Man of the House (2005)

MPW-13761Maybe it’s because I expected junk, but I didn’t hate “Man of the House.” Sure, it’s typical, and routine, and bubbly, and that should equal a bad review, but I didn’t have a miserable time. I admittedly had fun, because “Man of the House” in spite of its many faults, was a fun movie. It’s like a carnival ride, fun and then forgotten. And it helps that the film has some really sexy girls in it. Five. You can make the argument that I liked this because of the girls, and you’d be partially right, but I also had fun thanks to Tommy Lee Jones, who lends the film a really welcome comedic bent.

Jones plays a sheriff who is on the track of informants to help put away a mob boss. After a key informant is killed, the murder is witnessed by five cheerleaders whom shockingly scream yet aren’t given away, and we’re not sure why a murder would be done behind a building where a big pep rally is taking place instead of, say, oh a dockyard, or warehouse. Jones’ character must interview the girls and now that they can put away the murderer, must go under his protection. They’re not put away in a safe house, because that wouldn’t be funny, instead Jones and his team set up camp at the girls’ dorm house and Jones begins to act like a surrogate den father for them, considering these dorms usually have den mothers, and no one asks his identity.

Within the first twenty minutes we’re introduced to the cheerleaders. Christina Milian, Paula Garces, Monica Keena, Kelli Garner, and Vanessa Ferlito to be exact, all looking damn scrumptious. But Keena is easily my favorite of the group. When she shows up with a blue tube top, I nearly wept. Though Garner is neck and neck in the pure sex appeal department. But then Garces–I can go on forever, folks. I’ll move on. Fact is, the whole movie is centered on these hot girls. And it worked. The writers surprisingly try to add depth to a few of the girls, and though they’re gorgeous, they also manage to be charming and likable. Jones displays a knack for deadpan comedy. Jones is pretty funny especially when confronting the girls and stopping them at their games.

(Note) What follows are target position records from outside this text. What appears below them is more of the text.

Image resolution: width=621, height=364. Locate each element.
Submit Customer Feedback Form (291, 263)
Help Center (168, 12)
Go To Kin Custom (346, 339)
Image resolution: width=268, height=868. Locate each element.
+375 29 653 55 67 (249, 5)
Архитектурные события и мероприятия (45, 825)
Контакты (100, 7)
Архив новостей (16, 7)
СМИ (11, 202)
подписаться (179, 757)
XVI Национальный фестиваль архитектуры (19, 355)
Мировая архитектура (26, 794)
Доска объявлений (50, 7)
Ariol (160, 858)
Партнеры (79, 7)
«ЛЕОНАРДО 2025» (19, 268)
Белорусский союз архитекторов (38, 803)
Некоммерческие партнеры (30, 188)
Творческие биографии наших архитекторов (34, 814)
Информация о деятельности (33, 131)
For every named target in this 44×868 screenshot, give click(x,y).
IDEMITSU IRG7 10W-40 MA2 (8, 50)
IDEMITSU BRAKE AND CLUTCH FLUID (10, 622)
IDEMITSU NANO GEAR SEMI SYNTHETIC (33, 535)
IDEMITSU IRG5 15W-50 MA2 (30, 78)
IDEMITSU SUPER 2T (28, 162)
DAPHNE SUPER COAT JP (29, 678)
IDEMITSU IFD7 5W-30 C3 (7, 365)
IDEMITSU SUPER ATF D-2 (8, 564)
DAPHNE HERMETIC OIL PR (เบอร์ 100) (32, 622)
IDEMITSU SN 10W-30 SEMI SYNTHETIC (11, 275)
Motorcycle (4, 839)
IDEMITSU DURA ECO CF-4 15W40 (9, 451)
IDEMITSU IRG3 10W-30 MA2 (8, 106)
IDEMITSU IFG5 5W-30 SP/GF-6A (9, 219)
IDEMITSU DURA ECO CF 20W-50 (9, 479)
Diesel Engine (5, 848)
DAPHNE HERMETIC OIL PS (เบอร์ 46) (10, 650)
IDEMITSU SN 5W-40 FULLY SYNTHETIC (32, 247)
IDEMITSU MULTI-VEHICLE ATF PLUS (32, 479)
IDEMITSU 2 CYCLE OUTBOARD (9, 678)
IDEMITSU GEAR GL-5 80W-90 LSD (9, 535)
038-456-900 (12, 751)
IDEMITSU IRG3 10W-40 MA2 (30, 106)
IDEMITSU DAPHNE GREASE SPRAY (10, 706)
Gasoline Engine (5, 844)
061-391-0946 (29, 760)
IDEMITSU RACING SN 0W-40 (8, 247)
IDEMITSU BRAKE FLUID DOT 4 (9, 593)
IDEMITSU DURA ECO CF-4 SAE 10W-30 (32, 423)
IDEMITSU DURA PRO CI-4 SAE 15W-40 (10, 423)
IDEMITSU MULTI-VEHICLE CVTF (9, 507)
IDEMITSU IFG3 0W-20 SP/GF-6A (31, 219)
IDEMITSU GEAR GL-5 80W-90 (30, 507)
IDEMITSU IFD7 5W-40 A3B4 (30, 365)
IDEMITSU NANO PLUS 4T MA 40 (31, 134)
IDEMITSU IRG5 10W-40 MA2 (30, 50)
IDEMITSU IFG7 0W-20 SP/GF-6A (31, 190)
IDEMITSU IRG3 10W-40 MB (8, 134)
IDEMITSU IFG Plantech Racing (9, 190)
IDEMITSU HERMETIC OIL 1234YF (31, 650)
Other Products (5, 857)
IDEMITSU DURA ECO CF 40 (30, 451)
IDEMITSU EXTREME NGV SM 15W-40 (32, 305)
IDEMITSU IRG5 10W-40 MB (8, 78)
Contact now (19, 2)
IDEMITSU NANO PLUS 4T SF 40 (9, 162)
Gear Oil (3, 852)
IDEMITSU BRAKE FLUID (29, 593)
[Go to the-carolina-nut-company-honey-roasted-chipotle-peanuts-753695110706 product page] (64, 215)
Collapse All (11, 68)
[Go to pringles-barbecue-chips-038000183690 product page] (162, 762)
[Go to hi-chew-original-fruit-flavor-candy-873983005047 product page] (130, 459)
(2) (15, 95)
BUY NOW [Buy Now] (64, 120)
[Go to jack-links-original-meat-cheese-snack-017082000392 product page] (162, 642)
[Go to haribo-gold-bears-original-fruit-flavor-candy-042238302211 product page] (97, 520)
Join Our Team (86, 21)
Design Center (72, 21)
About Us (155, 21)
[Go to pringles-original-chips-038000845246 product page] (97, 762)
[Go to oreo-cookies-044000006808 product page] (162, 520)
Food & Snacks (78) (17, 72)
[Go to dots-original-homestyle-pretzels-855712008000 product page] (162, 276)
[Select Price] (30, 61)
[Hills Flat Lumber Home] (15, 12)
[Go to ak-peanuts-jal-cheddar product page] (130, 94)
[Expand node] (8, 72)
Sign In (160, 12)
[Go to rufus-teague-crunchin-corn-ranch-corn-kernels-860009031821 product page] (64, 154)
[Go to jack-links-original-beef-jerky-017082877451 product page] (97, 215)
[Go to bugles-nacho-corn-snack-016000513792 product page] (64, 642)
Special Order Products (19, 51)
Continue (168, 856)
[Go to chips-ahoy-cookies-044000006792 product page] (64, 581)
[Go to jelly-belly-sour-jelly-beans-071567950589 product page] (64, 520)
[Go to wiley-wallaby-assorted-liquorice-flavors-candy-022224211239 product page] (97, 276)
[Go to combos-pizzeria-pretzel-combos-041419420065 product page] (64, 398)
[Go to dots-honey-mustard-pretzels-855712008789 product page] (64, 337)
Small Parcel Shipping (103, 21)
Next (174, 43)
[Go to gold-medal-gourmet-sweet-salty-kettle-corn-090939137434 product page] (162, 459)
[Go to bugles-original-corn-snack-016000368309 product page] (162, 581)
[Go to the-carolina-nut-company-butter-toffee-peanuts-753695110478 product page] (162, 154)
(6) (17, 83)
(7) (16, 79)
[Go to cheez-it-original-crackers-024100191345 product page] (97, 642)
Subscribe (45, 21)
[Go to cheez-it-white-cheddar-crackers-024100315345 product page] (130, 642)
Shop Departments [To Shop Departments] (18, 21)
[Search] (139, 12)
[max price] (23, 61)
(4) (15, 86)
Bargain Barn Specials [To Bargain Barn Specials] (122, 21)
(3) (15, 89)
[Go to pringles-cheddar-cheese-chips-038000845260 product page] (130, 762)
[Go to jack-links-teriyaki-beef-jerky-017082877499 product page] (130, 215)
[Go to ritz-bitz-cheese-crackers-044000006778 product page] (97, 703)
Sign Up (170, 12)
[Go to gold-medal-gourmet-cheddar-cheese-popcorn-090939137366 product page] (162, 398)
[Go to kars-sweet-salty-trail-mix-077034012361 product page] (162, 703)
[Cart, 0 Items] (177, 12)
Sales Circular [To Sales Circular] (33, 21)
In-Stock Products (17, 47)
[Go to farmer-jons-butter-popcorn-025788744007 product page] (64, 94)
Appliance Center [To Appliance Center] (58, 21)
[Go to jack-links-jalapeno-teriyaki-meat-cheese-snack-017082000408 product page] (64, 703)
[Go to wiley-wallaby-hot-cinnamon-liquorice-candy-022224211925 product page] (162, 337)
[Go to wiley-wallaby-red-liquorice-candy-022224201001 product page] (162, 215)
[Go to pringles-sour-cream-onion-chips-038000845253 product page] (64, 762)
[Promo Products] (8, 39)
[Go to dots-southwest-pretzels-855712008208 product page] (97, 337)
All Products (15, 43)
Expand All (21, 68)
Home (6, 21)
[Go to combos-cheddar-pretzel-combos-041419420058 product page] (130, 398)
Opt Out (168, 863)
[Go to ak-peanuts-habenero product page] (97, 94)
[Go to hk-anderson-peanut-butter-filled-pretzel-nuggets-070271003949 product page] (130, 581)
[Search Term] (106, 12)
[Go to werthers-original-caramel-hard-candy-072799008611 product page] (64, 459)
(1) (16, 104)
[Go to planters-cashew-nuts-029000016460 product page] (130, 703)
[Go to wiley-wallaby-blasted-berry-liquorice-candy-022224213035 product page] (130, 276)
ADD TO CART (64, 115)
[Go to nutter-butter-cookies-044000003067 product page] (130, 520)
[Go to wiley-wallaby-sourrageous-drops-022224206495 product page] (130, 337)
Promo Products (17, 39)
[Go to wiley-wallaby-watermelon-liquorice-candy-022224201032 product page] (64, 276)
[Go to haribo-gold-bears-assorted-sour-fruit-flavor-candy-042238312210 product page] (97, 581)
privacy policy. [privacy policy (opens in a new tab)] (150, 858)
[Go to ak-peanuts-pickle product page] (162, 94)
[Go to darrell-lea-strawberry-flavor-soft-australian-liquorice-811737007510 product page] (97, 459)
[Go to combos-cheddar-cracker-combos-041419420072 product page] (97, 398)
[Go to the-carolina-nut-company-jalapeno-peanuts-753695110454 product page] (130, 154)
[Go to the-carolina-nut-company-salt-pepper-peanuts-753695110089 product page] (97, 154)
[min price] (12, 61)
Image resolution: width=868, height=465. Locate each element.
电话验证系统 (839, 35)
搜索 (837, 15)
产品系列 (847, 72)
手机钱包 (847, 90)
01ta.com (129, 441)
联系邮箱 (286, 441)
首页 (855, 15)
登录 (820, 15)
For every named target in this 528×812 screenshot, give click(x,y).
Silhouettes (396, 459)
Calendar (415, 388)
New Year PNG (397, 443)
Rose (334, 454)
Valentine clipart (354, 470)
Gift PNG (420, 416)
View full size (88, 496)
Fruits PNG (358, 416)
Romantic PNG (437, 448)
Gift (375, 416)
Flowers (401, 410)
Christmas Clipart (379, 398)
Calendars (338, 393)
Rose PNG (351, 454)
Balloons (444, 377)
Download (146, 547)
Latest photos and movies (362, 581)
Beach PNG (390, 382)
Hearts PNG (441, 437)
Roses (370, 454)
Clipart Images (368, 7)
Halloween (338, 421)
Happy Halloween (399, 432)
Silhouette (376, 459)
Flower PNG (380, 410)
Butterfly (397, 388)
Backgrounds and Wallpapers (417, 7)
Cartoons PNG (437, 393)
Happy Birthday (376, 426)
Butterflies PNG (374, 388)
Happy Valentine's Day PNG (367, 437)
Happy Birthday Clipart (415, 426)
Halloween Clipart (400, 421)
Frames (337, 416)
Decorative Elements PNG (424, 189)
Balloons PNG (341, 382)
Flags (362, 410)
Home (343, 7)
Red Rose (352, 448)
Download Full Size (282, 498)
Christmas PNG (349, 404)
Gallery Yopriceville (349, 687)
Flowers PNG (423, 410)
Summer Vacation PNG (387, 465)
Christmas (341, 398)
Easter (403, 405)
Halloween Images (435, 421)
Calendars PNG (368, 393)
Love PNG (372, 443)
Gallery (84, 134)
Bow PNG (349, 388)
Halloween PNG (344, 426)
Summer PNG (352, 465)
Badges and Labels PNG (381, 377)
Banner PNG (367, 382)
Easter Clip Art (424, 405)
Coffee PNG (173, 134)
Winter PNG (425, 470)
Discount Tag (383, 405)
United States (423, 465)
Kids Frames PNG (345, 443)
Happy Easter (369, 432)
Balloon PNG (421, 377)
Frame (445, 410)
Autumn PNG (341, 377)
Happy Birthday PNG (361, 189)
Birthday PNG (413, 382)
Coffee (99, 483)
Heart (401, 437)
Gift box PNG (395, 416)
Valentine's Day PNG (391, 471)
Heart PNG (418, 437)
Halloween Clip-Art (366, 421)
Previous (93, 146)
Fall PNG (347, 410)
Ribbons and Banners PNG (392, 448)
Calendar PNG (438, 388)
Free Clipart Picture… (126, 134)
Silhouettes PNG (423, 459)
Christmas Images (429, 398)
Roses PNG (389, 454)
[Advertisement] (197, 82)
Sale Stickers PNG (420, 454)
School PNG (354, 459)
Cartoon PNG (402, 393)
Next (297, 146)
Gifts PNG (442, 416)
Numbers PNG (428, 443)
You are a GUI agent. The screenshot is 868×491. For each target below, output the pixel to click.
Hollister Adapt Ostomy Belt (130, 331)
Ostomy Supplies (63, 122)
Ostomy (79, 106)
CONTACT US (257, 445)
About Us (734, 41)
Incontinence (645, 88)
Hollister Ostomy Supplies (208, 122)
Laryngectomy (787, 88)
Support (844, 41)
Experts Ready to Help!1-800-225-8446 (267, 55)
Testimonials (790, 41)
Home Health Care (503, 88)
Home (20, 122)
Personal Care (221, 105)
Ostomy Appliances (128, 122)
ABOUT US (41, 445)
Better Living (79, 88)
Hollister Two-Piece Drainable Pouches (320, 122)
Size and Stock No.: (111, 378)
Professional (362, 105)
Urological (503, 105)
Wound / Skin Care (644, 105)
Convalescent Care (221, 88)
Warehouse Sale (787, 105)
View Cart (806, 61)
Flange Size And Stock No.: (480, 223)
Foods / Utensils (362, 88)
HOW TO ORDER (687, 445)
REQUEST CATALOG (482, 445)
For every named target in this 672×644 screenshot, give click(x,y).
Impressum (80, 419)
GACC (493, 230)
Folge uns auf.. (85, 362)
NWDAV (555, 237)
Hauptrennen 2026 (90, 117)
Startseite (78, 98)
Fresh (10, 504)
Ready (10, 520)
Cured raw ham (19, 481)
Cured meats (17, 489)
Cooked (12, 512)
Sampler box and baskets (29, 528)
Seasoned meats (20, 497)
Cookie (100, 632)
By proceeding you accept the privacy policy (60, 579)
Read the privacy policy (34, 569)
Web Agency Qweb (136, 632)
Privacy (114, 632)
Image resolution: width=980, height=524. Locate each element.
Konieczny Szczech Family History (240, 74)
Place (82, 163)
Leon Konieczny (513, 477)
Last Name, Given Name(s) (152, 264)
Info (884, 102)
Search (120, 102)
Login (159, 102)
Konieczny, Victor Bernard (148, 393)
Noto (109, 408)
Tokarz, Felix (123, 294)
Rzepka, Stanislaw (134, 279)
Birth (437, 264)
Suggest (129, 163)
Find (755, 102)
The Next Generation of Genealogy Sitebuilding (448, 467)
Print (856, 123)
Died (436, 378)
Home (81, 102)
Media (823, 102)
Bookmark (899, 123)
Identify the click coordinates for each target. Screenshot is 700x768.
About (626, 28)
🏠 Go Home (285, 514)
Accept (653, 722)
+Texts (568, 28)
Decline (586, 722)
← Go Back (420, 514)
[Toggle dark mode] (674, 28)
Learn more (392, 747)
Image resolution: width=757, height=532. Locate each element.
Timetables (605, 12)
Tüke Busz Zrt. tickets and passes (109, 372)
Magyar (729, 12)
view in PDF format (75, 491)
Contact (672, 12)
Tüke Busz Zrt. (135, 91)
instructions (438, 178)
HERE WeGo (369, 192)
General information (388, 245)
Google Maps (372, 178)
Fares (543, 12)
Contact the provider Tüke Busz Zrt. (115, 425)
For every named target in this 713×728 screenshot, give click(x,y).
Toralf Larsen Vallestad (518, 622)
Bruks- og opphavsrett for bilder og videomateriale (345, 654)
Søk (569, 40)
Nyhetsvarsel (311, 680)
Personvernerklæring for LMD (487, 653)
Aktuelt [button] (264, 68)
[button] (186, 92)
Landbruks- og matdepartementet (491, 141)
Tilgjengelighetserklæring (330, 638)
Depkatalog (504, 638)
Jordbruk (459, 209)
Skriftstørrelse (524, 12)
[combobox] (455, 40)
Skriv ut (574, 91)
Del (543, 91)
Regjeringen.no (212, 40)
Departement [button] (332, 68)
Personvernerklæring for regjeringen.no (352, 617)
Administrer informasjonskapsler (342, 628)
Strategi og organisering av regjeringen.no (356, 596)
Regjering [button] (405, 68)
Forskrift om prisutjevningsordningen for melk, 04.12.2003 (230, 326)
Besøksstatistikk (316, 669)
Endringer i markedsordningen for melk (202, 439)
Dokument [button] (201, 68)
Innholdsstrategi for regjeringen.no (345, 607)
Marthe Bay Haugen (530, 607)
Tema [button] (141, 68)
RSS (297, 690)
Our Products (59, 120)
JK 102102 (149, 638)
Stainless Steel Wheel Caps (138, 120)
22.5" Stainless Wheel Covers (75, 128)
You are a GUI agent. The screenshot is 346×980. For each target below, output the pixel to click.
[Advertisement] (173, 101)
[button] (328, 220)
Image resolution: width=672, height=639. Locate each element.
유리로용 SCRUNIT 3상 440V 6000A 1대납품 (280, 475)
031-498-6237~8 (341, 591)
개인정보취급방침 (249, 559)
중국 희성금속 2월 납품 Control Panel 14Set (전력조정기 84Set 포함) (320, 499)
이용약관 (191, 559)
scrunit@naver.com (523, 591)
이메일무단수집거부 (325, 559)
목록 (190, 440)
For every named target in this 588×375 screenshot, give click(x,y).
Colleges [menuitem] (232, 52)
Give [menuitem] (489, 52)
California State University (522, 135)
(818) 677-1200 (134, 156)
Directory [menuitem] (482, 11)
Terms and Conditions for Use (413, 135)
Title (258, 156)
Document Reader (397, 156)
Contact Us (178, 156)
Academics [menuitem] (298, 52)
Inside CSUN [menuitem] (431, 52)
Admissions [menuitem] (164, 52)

He finds ways to keep them from dressing skimpy, in a very funny scene he handcuffs them from going out, and to keep the viewers from thinking wrong, he gains an interest in Anne Archer’s character, and his plot with Garner is quickly de-routed. As a simple passive experience I had some fun, I won’t deny it. Garner is given the most plot emphasis with her adorable infatuation with Jones’s character. Though we’re dragged through the doldrums of this kind of mismatched comedy formula, it still succeeds in drawing laughter. Jones hates the girls, the girls hate him, Jones helps the girls, the girls help him, Jones takes a liking to them becoming their father figure, they help him with his life, etc.

Sadly, Cedric the Entertainer lends nothing to the movie, further proves that he’s not as funny as he thinks he is, and I’m not entirely sure if he thinks he is which would account for his really boring supporting character who really only appears three times throughout the film, and proceeds to drop flat jokes on every such occasion. Which also would account for the the jokes which are mostly misses with Cedric the Entertainer failing to spark any laughter, especially in his dance off with the cheerleaders which was pretty damn predictable and cheesy as hell. “Man of the House” knows what audience they’re appealing to creating something of a testosterone laced comedy with Jones leading the charge with a supporting cast of insanely sexy young actresses. In spite of that obvious element, “Man of the House” is a guilty pleasure and one I had a very good time with.